From the entries that follow, reproduce exactly and only the lines from the line with "You are a GUI" to the line with "This screenshot has height=796, width=1346.", endpoints included.

___ Exercise materials

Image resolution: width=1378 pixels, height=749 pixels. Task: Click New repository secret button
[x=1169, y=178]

______
___ Exercise materials

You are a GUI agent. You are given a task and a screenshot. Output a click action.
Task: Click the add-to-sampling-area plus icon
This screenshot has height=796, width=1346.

______

* **Response area**:
You are a GUI agent. You are given a task and a screenshot. Output a click action.
Task: Click the add-to-sampling-area plus icon
This screenshot has height=796, width=1346.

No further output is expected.